Mieux connaître les astéroïdes et surveiller les trajectoires de ceux qui croisent l’orbite de la Terre est un autre élément du programme de défense planétaire de l’ESA.

« Il existe un nombre assez constant de ce genre d’astéroïdes, précise le scientifique en chef de la mission », Patrick Michel. « Nous surveillons les plus gros. On estime qu’un objet d’un kilomètre de diamètre tombe en moyenne tous les 500.000 ans sur Terre et cause une catastrophe à l’échelle de la planète ». Pour mémoire, celui qui a éradiqué les dinosaures de la Terre voici 66 millions d’années devait faire une dizaine de kilomètres de circonférence. « En ce qui concerne les astéroïdes de plus d’un kilomètre de diamètre, aucun ne devrait nous menacer dans un avenir de l’ordre du siècle », rassure-t-il.

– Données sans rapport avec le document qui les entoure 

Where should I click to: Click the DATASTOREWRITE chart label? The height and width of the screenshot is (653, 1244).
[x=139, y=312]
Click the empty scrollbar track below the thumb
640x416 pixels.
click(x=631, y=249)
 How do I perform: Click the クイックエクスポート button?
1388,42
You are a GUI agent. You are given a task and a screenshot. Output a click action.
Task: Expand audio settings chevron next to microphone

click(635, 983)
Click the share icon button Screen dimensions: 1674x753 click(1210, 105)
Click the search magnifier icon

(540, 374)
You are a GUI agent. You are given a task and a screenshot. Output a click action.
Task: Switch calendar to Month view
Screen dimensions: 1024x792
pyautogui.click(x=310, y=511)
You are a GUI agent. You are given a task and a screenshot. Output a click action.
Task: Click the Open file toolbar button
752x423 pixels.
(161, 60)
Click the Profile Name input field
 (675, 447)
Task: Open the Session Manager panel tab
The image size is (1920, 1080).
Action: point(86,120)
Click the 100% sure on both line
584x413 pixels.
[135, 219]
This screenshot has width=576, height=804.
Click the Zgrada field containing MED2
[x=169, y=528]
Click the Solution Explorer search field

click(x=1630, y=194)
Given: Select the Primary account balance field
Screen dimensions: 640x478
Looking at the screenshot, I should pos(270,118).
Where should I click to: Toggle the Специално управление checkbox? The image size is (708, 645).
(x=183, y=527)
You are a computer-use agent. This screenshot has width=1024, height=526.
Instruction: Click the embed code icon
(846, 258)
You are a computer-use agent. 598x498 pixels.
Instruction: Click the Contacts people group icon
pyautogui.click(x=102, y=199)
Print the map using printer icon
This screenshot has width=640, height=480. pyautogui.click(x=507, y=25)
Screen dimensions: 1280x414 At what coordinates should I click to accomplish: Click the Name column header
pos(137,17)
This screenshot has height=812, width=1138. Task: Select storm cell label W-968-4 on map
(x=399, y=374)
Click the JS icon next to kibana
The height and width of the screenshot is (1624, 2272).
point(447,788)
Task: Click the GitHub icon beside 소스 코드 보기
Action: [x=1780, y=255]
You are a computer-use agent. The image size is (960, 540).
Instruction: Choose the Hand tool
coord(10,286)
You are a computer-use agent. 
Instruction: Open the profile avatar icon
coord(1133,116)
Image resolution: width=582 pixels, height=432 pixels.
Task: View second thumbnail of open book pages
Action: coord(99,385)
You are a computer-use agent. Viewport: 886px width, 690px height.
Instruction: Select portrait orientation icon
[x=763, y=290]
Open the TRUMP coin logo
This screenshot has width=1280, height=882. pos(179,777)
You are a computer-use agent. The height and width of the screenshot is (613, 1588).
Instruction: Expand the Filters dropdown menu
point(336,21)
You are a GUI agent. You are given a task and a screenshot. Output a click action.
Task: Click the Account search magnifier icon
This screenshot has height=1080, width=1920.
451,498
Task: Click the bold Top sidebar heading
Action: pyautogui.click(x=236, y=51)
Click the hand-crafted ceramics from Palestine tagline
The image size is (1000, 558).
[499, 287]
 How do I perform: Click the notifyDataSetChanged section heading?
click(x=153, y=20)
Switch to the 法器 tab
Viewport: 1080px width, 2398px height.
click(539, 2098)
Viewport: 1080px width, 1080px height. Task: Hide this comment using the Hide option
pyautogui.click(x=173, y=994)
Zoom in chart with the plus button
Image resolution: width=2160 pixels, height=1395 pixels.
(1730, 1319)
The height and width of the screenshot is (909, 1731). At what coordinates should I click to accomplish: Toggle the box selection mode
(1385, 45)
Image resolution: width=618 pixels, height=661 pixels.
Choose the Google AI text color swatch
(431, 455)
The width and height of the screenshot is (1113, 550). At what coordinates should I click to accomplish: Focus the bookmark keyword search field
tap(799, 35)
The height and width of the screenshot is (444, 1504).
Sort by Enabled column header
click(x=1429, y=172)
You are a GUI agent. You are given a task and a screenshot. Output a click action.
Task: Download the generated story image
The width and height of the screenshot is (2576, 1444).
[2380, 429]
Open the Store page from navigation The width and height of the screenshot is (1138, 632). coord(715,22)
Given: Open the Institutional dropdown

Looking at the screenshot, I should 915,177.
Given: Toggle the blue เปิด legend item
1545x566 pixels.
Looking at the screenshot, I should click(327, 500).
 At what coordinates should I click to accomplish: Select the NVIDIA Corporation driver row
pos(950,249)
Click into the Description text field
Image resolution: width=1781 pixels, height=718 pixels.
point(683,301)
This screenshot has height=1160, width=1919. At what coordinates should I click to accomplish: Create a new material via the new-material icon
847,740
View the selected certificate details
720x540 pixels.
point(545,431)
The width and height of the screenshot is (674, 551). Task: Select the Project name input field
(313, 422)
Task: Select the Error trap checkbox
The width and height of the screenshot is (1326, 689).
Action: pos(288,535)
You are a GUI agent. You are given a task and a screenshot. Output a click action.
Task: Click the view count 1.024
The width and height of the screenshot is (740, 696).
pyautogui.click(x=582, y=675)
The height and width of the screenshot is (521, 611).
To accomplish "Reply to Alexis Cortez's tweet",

« Statistiquement, on estime aussi qu’un objet de 140 mètres de diamètre tombe en moyenne tous les 20.000 ans sur notre planète, générant une catastrophe régionale », précise le scientifique en chef de cette mission. Ce qui montre l’importance de faire l’inventaire de tous ces objets. Et de mettre au point des méthodes pour, le cas échéant, les dévier. Bref, l’idée est de se préparer à contrer ce risque naturel. »

Hera devrait arriver à destination en décembre 2026. Une fois sur place, à quelque 200 millions de kilomètres de la Terre, l’étude du système binaire d’astéroïdes va alors démarrer. Il devrait durer six mois.

Ramses pointe le bout du nez

Et ensuite? « L’avenir prendra la forme de la mission européenne Ramses », indique Ian Carnelli, le directeur de la mission Hera à l’Esa. « Cette fois, cela passera beaucoup plus près de nous. En 2029, l’astéroïde Apophis devrait frôler la Terre à moins de 20.000 kilomètres de distance. Ramses ira à sa rencontre pour étudier les déformations de sa structure engendrées par les effets de marée de notre planète et de la Lune ». Les études préliminaires de cette mission sont déjà en cours.

« Hera a coûté moins cher que prévu : 363 millions d’euros », indique encore Ian Carnelli. « Les fonds non utilisés ont été consacrés à l’élaboration d’une mission basée sur un modèle de sonde Hera simplifiée: celui de la mission Ramses. L’idée est de l’envoyer dans l’espace en avril 2028 afin qu’elle passe en 2029 près de l’astéroïde Apophis. Un corps céleste de 300 mètres de diamètre qui va se glisser entre nos satellites géostationnaires et notre planète ». Clairement, la défense planétaire s’affine en Europe!